Interventi Precoci nei Disturbi Psicotici – I Percorsi di Cura

L’intervento terapeutico nelle fasi iniziali dei disturbi psicotici si è notevolmente sviluppato negli ultimi anni, con evidenti cambiamenti nelle modalità di trattamento. Il focus dei modelli di cura più convenzionali è centrato sull’intervento in fasi più avanzate di malattia, quando si sono già determinate notevoli disabilità, che possono essere combattute solo adottando un paradigma preventivo, secondo il quale interventi integrati attuati nelle prime fasi di malattia possono influire positivamente sulla evoluzione psicologica,
biologica e sociale dei giovani e possono realmente permettere l’integrazione sociale nella vita reale.

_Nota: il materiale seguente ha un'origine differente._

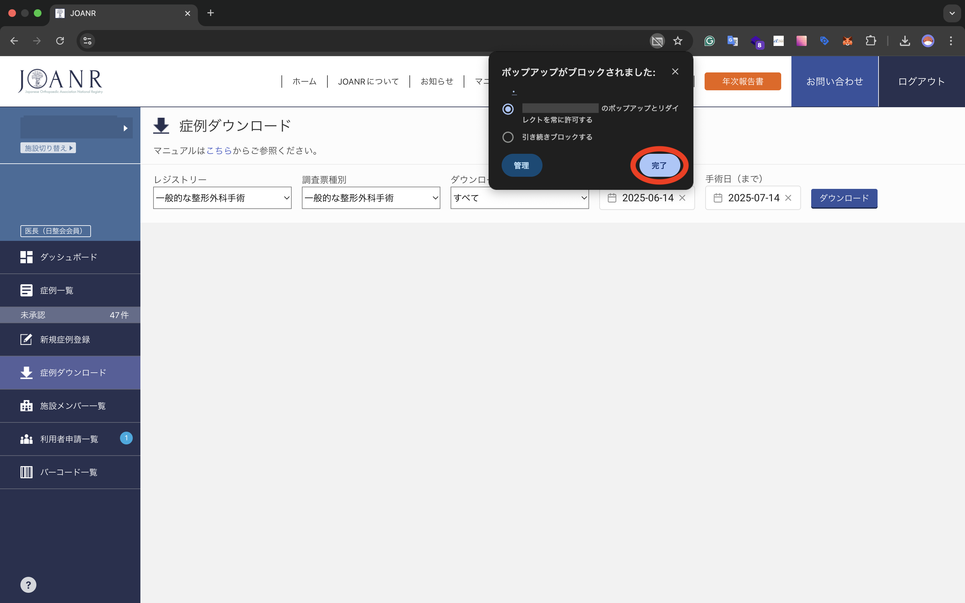
Task: Open the 施設メンバー一覧 building icon
Action: [x=26, y=406]
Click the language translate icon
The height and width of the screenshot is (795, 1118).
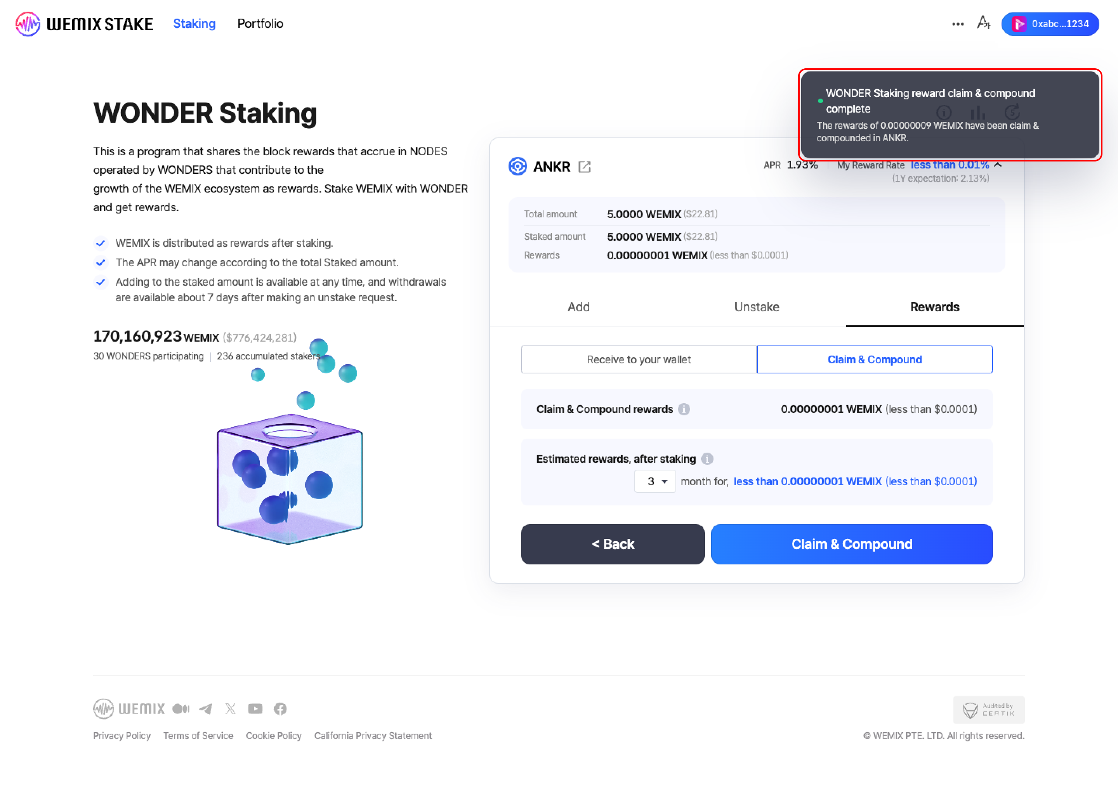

La grande diffusione dell’uso di droghe da parte dei giovani ha determinato un profondo cambiamento dei quadri psicopatologici e può determinare un serio peggioramento degli esiti dei disturbi mentali gravi. Questa mutata realtà pone una grande sfida ai Servizi per la Salute Mentale che devono mettere a punto percorsi di cura complessi, finalizzati non solo alla remissione sintomatologica ma volti a stimolare il funzionamento sociale e globalmente ,la qualità della vita.
La giornata di studio svilupperà una riflessione sulle varie modalità di intervento e di inclusione sociale, ponendo particolare attenzione sulle ricerche volte ad individuare le manifestazioni psicopatologiche precoci che emergono in adolescenza e sulle modalità di intervento in queste fasi.
Verranno illustrati i modelli organizzativi più appropriati per rispondere ai bisogni di salute dei giovani pazienti, che necessariamente dovranno essere affrontati con un coinvolgimento integrato di tutti i Servizi che si occupano della fascia giovanile.
Particolare attenzione sarà rivolta al lavoro con le famiglie. Sarà approfondita la terapia farmacologica da utilizzare in una fase di vita così delicata,avremo a tal fine un intervento sull’uso dei farmaci di nuova generazione , che faccia vedere le differenze tra questi , il razionale del loro uso e i possibili effetti collaterali.
Saranno presentati modelli di riabilitazione nelle primissime fasi di malattia, esperienze di inclusione sociale che iniziano già durante il primo ricovero in Spdc ed infine sarà approfondito il tema attualissimo del disagio mentale dei migranti,in particolare di seconda e terza generazione.